Pictures stay out of the copy. Transcribe exactly, and only, the line with "Open Beli HONGKONG 4D link with debet 35,000" through the last line of the entries below.

BEGIN

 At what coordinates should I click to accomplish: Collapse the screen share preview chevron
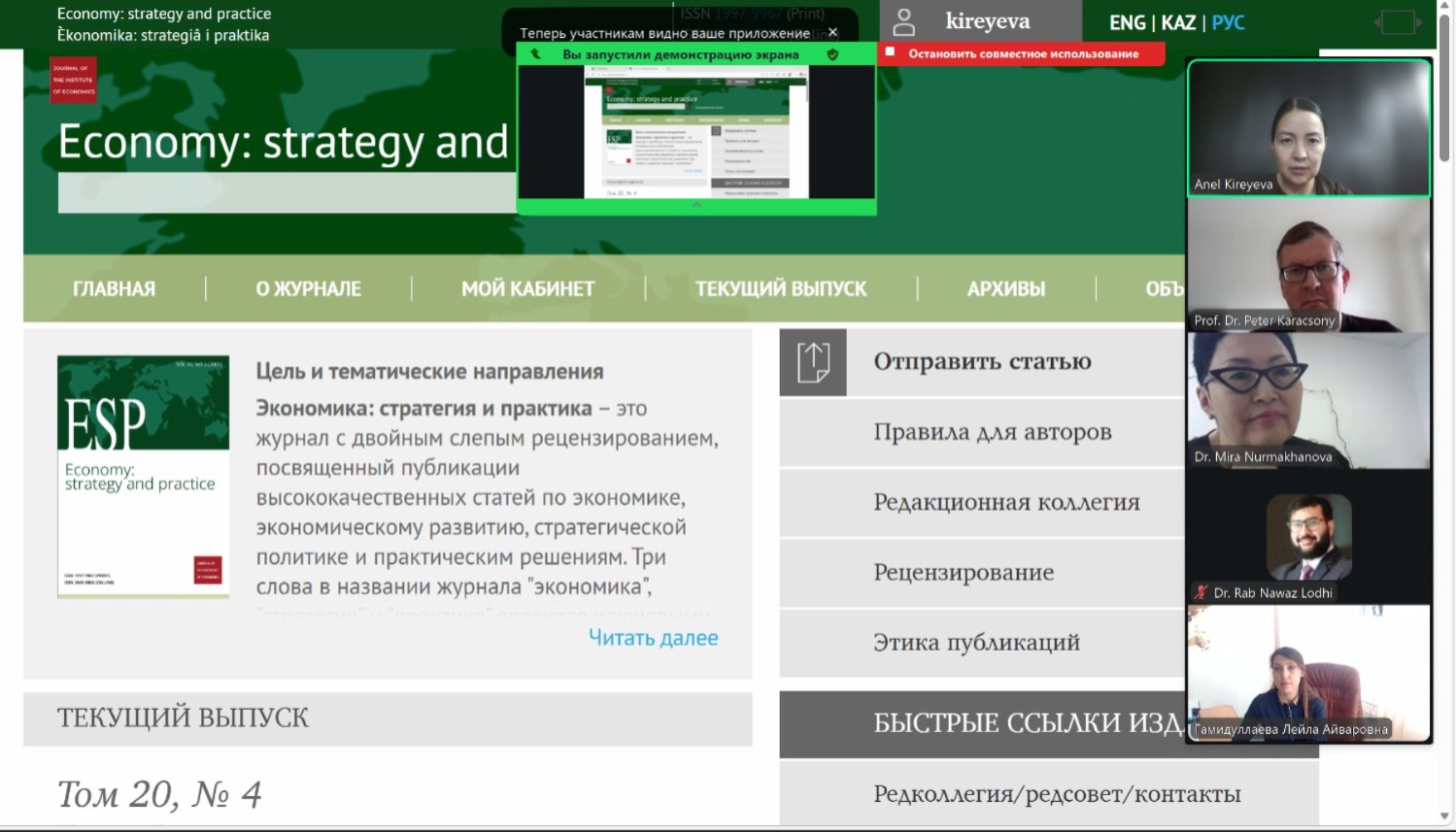[x=696, y=206]
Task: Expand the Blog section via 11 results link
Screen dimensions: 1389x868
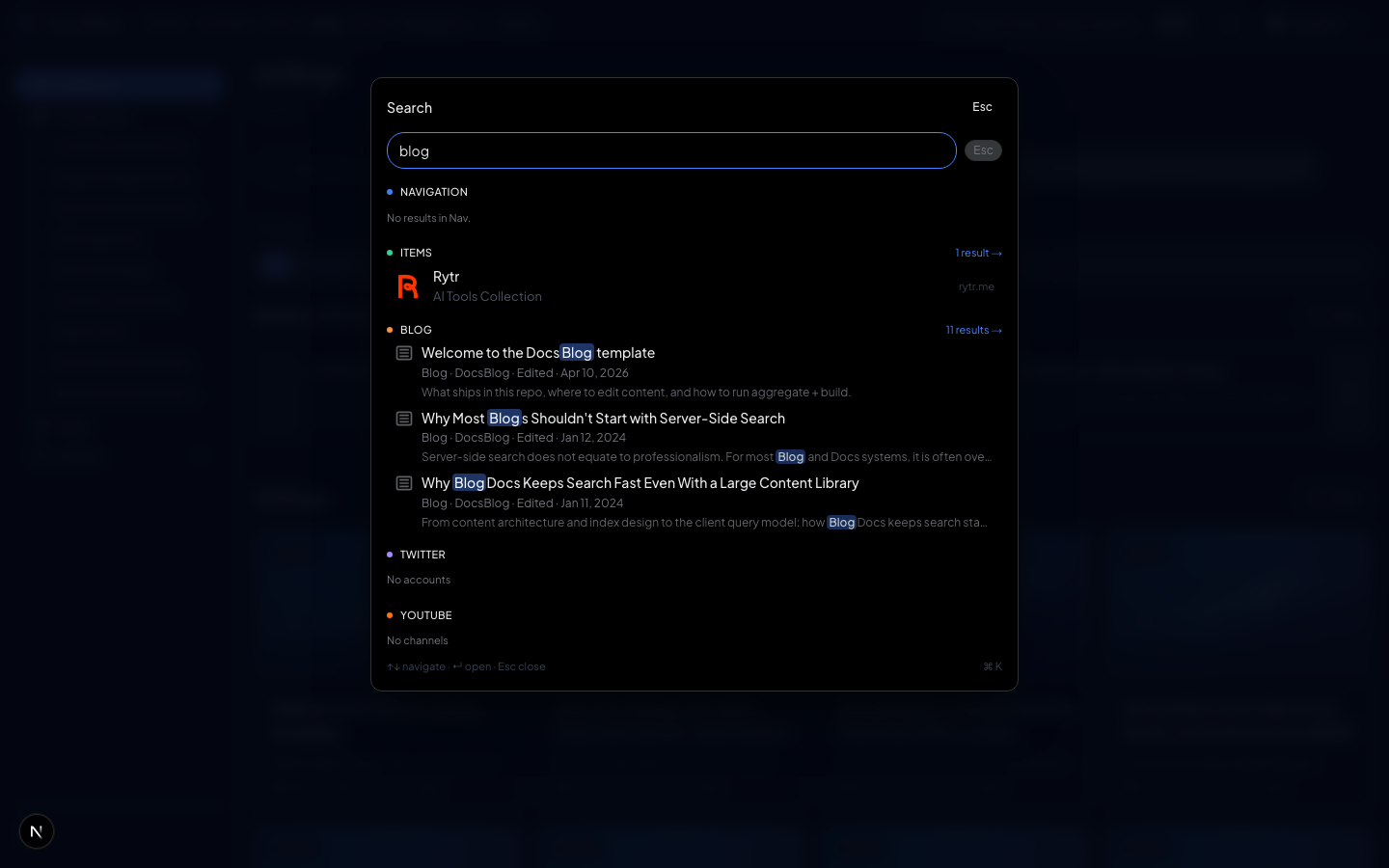Action: [973, 330]
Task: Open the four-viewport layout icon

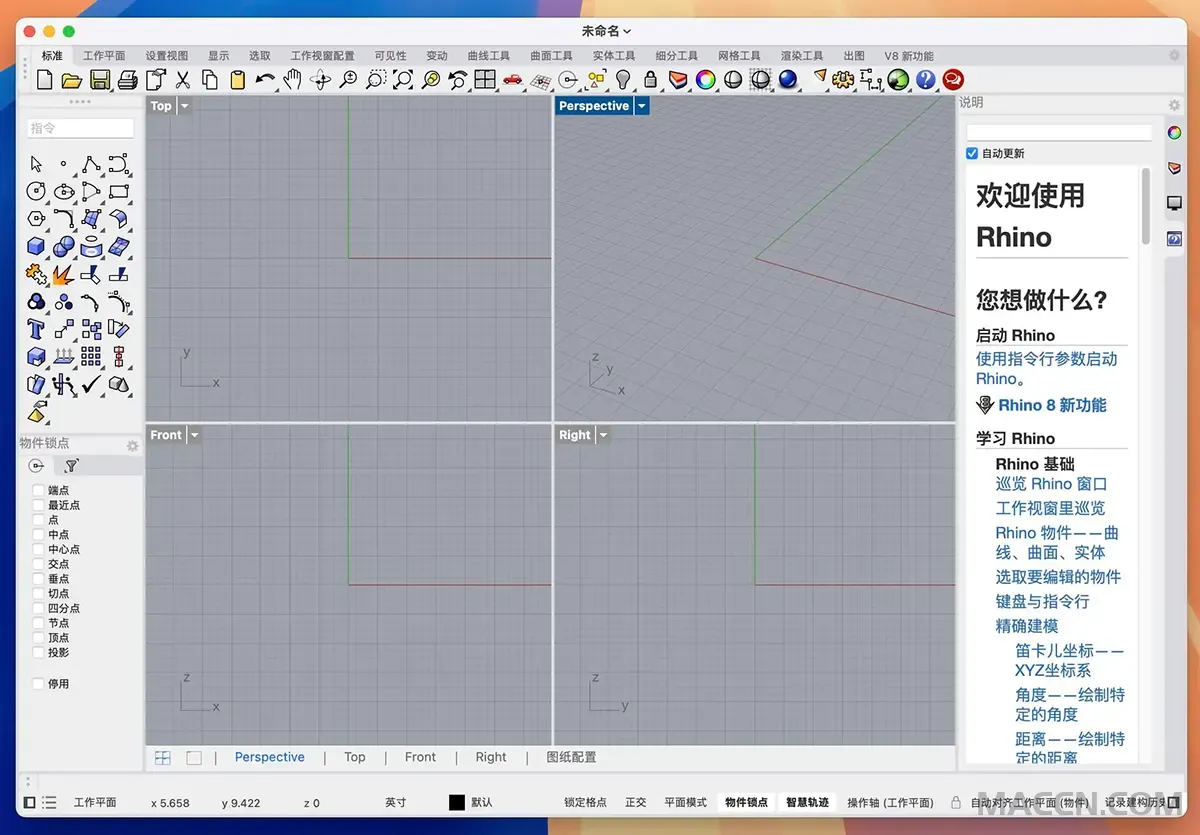Action: point(485,80)
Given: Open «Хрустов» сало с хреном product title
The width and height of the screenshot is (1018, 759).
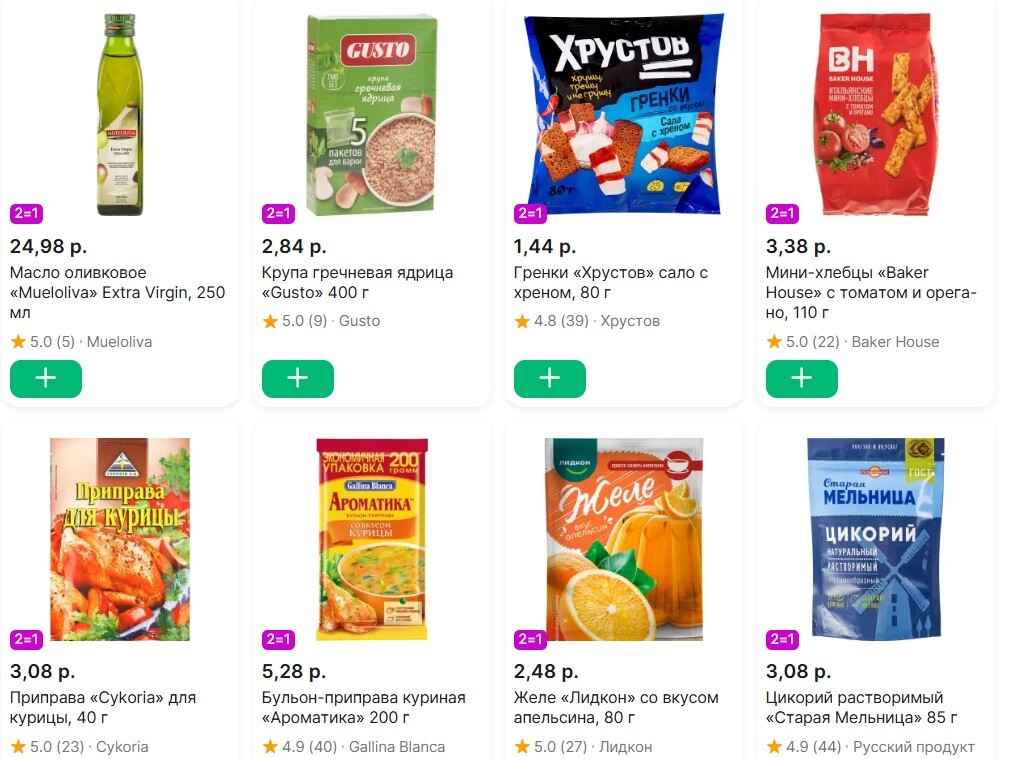Looking at the screenshot, I should point(610,283).
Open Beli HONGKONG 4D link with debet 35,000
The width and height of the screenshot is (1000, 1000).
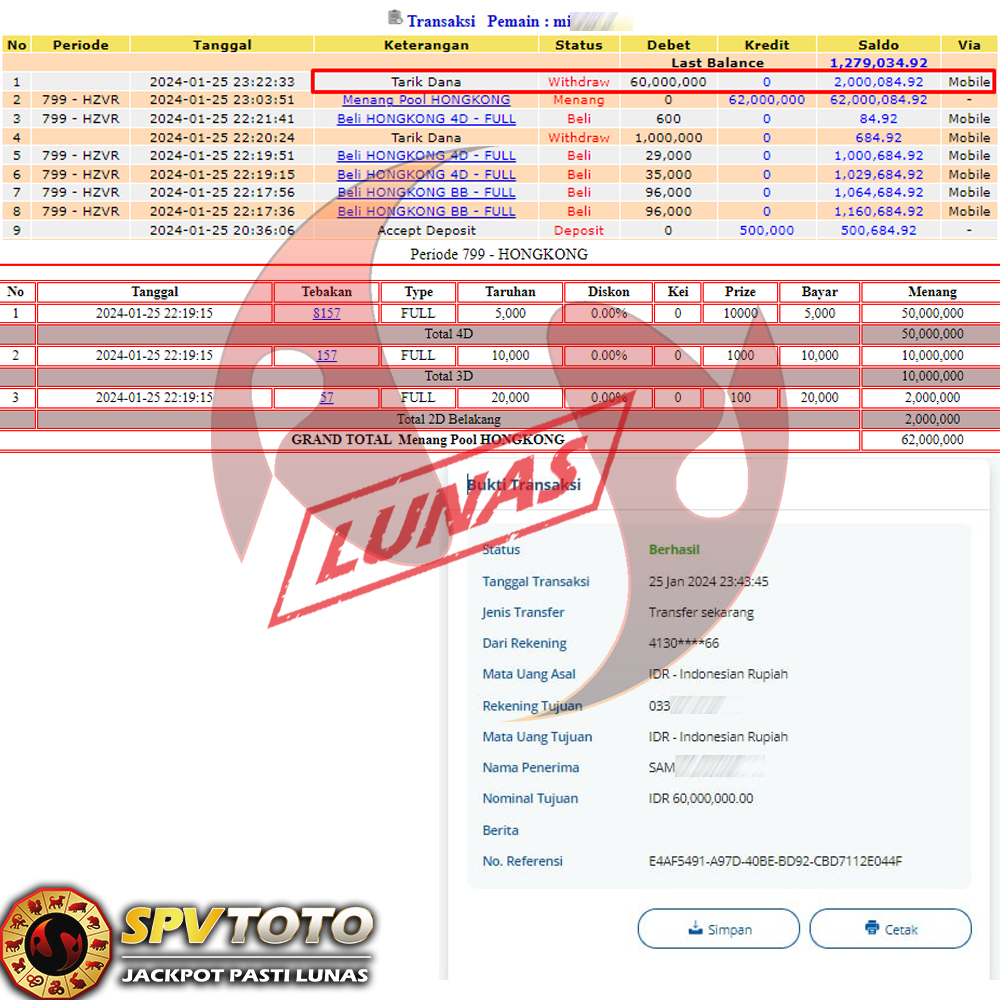[x=426, y=174]
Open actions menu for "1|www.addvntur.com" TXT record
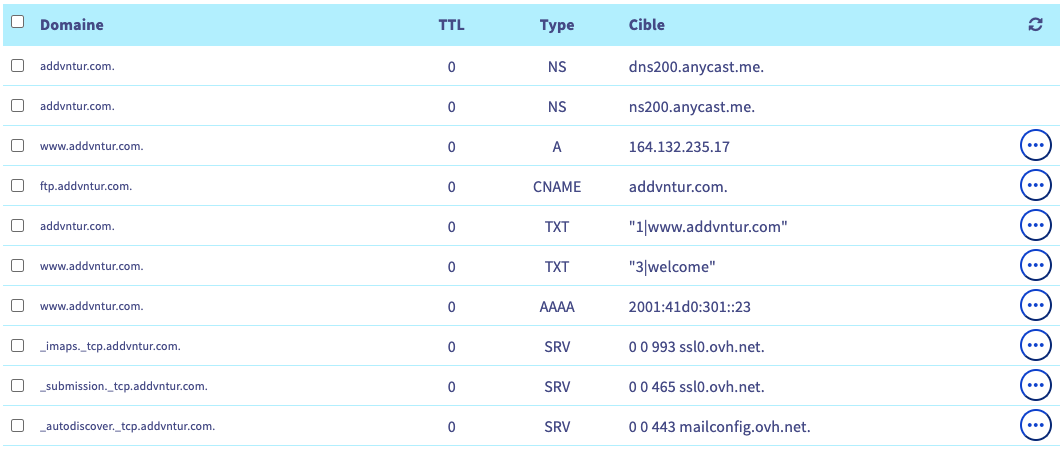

END

Solution to this problem
Open Beli HONGKONG 4D link with debet 35,000
The width and height of the screenshot is (1000, 1000).
[x=426, y=174]
Open actions menu for "1|www.addvntur.com" TXT record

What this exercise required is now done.